The REI experience extends beyond its store walls. REI's Web site stocks thousands of products; customers can access it from kiosks in stores, and clerks can use it to place orders at checkout. The site was profitable in its second year and contributed $84 million in revenue in 2003. That successful multichannel strategy, with seamless click-and-mortar operations, is a part of REI's success. So too is its effective vertical integration as both a manufacturer of original products and reseller of other brands, which kept overall sales growth at 9% during a tough retail year. And so is its active base of co-op members who pushed the company to nearly double its stores to 70 since 1996. But in the end, perhaps REI's success relates back to Prahalad's insight. Says Kate Delhagen, who follows retailing for Forrester Research: "People care about the REI experience."

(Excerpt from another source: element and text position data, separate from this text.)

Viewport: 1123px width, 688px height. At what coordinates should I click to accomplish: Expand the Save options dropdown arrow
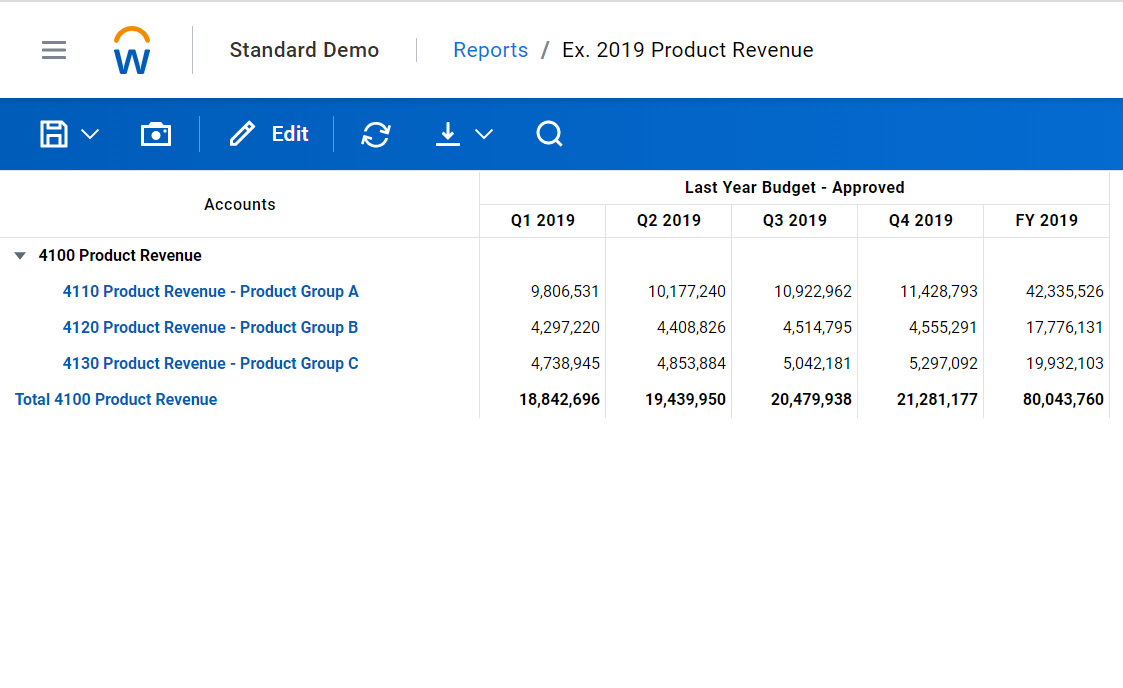(x=90, y=134)
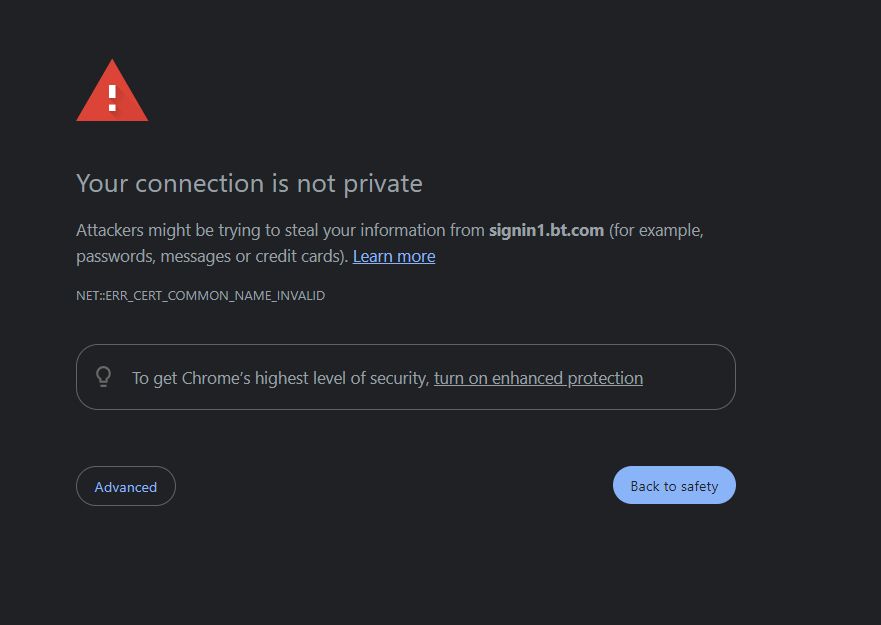This screenshot has height=625, width=881.
Task: Click the NET::ERR_CERT_COMMON_NAME_INVALID error code
Action: coord(200,295)
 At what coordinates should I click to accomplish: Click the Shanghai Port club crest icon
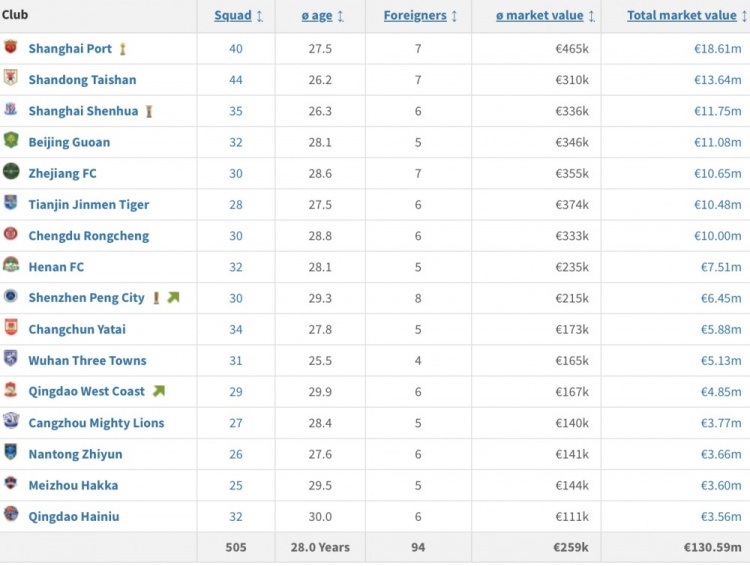(x=11, y=47)
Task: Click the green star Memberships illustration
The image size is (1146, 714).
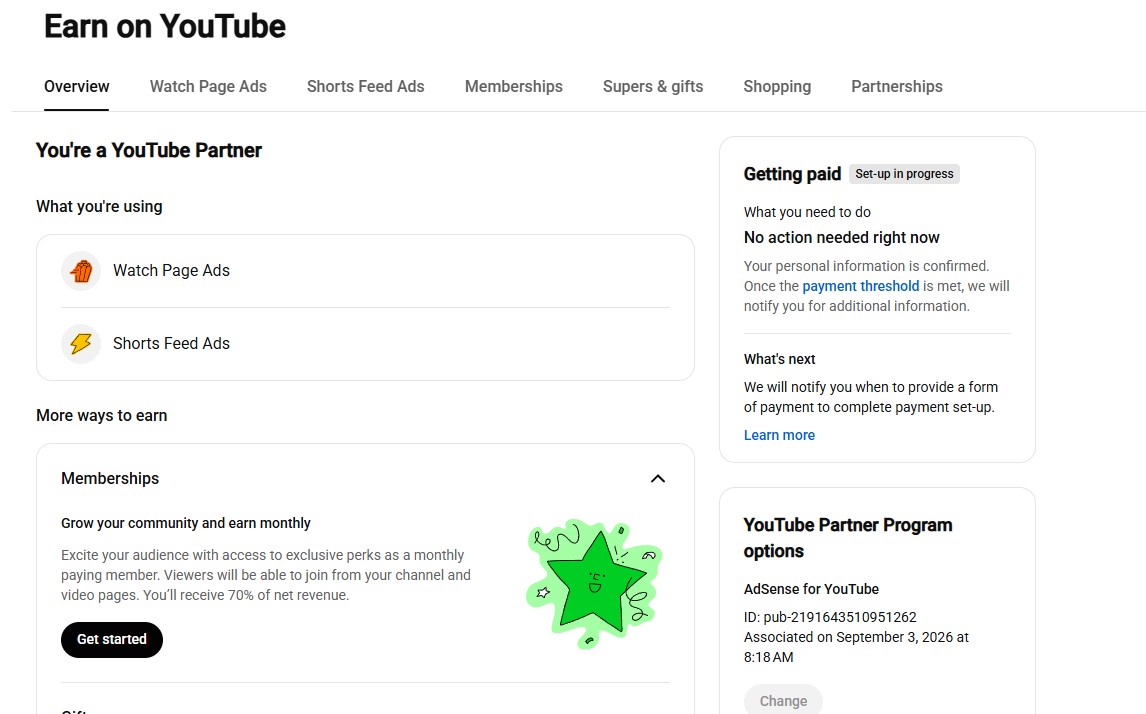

Competitors can be partners

Chet Huber, OnStar

OnStar's president, Chet Huber, had a simple measure of success in the early days: a bulls-eye target on the wall of his office with a big "50" in the middle. Every time the company notched 50 new customers in a single day, Huber celebrated. "That was the home run we were looking for," he says. "Now, of course, we're doing about 1.5 million new customers in a year. We've had some days when we get 15,000 customers."

It took some doing to get there. Launched in 1996, the General Motors "telematics" service monitors users' cars and provides 24-hour emergency communications. Huber's initial hope for OnStar was simply to create a recurring source of revenue for GM--something to ensure a continual flow of money between car purchases. But its costs were steep: OnStar needed call centers nationwide and partnerships with emergency and roadside services in order to deliver on its "safety, security, and peace of mind" promise. With relatively few customers, it was hard to see how OnStar could make money.

So Huber made the move that changed OnStar's fate. He approached GM's board of directors and said he wanted to install OnStar in non-GM cars, too. Within the industry, Huber's idea sounded like sleeping with the enemy: GM was giving away a proprietary techno-logy it had spent millions to develop. "Launching a new innovative technology and service is an accomplishment in itself, but actually selling this to competitors is unheard of," says Thilo Koslowski, vice president and lead automotive analyst at research firm GartnerG2. There were risks for those competitors, too: OnStar would collect information about their customers when it signed up drivers, and would be getting an early look at their new car models.